Friday 5 February 2021

Book Review of The Girl Who Died by Ragnar Jonasson

A supernatural crime thriller with an Icelandic happy ending.

* * * *

Una, a schoolteacher, becomes an economic refugee from the mid eighties house-price boom in Reykjavik and escapes to a small and very remote fishing village where she will have just two pupils to teach. She does not become instantly at home there and experiences both a haunting and increasing hostility and paranoia from the flesh and blood inhabitants. Meanwhile, in a parallel plot a man begins a new career as a contract killer and a young woman is falsely arrested for his first murder. The two plotlines inexorably converge towards a conclusion that English readers might find surprising.
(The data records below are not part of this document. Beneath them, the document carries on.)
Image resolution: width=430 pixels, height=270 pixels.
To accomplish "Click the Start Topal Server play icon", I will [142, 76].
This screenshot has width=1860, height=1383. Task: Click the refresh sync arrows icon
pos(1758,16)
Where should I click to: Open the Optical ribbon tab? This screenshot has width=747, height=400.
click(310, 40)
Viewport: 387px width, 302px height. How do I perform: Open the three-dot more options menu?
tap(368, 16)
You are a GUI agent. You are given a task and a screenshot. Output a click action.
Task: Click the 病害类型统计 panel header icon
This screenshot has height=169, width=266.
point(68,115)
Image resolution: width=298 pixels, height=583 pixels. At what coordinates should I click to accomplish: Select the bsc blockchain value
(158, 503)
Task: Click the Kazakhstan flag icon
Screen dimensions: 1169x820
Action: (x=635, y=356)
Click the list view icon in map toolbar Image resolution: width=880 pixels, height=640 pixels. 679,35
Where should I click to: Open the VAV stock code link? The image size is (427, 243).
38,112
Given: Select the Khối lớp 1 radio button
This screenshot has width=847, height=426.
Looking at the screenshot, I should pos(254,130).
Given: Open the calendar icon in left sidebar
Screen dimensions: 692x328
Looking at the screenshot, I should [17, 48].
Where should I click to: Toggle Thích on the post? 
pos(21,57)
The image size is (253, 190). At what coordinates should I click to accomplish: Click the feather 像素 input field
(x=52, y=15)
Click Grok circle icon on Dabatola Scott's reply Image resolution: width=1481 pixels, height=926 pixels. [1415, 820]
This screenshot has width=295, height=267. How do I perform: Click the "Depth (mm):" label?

Despite the supernatural aspects, this is in many ways a realistic novel. For example, an ambitious young man who finds himself a bit-player in a large and powerful criminal organisation probably has two options: get out at the first opportunity and try something else, or knuckle down and build a reputation for doing the dirty work with calm efficiency. In the real world, it’s the killers who rise to the top of criminal organisations and it is only sensible to treat any criminal king-pin as if he were a ruthless killer because however skillfully he has hidden the evidence, it’s most improbable that he got where he is by non-violent means.

The Girl Who Died is published in the UK by Michael Joseph on the 29th of April, 2021

Original novel in Icelandic by Ragnar Jonasson, translated into English by Victoria Crib.